Destinos

O entusiasmo antes de se viajar nasce, como é óbvio, das expectativas criadas. Florença é o berço daquele momento histórico em que o Homem, sentindo-se plenamente capaz, assume a sua posição central no Mundo. Foi lá que nasceu a figura do génio completo, aquele que sabe um pouco de tudo, capacidade que hoje tendemos a descurar através da incessante procura na especialização.
Florença é, talvez, o melhor local que eu, à data da marcação da viagem, podia ter escolhido. Sinto-me, portanto, feliz. Contudo, não totalmente. Não é só o entusiasmo que gera raízes, também nós as temos. E grandes, porventura.
Ao viajar deixo um pouco de mim para trás. Deixo aquilo onde toco diariamente, onde trabalho e penso, deixo os objectos que me ouvem e que me levam até ao lugar dos "nossos" sonhos. Deixo pessoas. E deixo A Pessoa. Se o coração falasse e pudesse ser independente, este escravo estranhamente indispensável que trabalha sem parar até ao nosso final, pedir-me-ia para o deixar. Pedir-me-ia para fazer a mesma viagem de sempre, não de avião mas de automóvel, seguindo pela autoestrada à velocidade do sentimento e regressando, já noite, na lentidão do sono perdido. Pedir-me-ia para o deixar estar em paz, pousado numa varanda dessa pequena terra mascarada, onde as festas permanente são o sal do ritmo de vida.

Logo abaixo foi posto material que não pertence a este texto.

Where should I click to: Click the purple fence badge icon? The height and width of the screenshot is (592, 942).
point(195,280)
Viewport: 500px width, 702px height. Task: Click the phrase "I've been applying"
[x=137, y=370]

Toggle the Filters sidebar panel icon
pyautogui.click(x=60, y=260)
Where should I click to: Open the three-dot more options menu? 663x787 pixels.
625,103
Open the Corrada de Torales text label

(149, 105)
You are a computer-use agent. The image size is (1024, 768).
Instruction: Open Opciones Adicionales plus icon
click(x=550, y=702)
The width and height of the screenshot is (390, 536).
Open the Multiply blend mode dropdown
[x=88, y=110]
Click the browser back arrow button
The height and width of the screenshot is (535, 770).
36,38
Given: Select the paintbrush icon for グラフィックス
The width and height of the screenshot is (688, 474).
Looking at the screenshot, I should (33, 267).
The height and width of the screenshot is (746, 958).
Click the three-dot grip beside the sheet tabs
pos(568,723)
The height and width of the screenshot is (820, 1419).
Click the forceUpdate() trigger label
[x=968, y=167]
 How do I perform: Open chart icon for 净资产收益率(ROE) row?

Não o posso deixar. E como tenho de o levar comigo, sei que ele traz também aquela lembrança, aquele sentimento forte como um penedo e de porte enorme. Sei que ele o fará por ter vontade própria. Sei que ele se lembra de ti. E eu, pessoa diferente de um coração que nem controlo, estarei lado a lado com ele, a conversar sobre aquela rapariga que todos os dias me mostra que a viagem principal tem o amor como destino.